_Data for this exercise_
----------
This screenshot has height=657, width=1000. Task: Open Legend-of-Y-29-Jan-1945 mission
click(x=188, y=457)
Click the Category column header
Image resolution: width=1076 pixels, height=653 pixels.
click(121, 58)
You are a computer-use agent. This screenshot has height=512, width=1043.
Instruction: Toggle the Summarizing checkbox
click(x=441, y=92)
----------
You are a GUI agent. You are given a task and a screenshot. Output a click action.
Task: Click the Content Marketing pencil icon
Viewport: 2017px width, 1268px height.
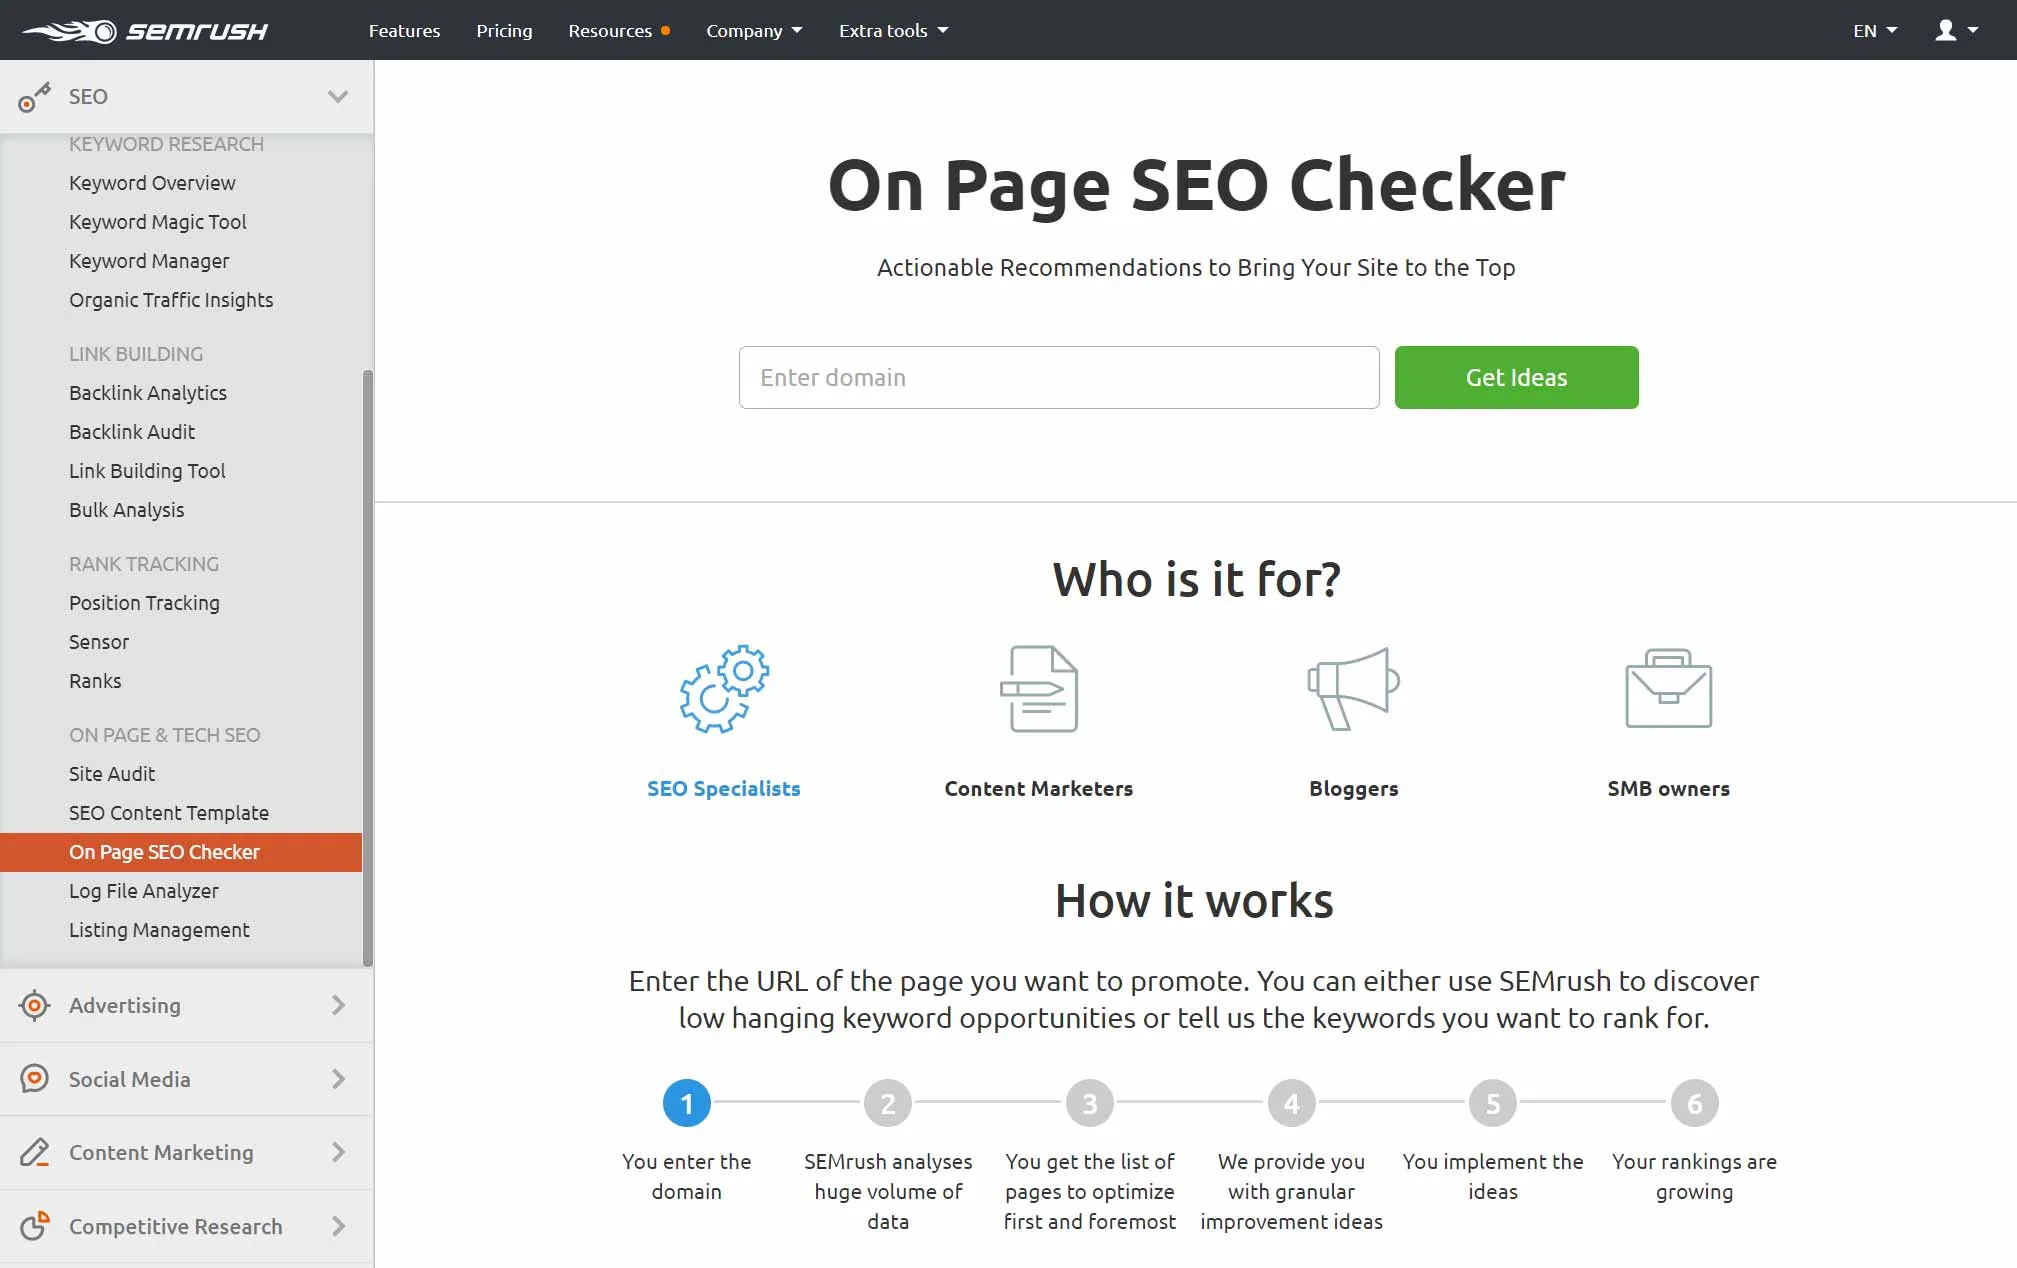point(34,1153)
----------
_Instructions to follow_
Report each line in the data above that holds the word "agent" by copying it.

_Finished task_
You are a computer-use agent. This screenshot has height=512, width=1043.
You are a GUI agent. You are given a task and a screenshot. Output a click action.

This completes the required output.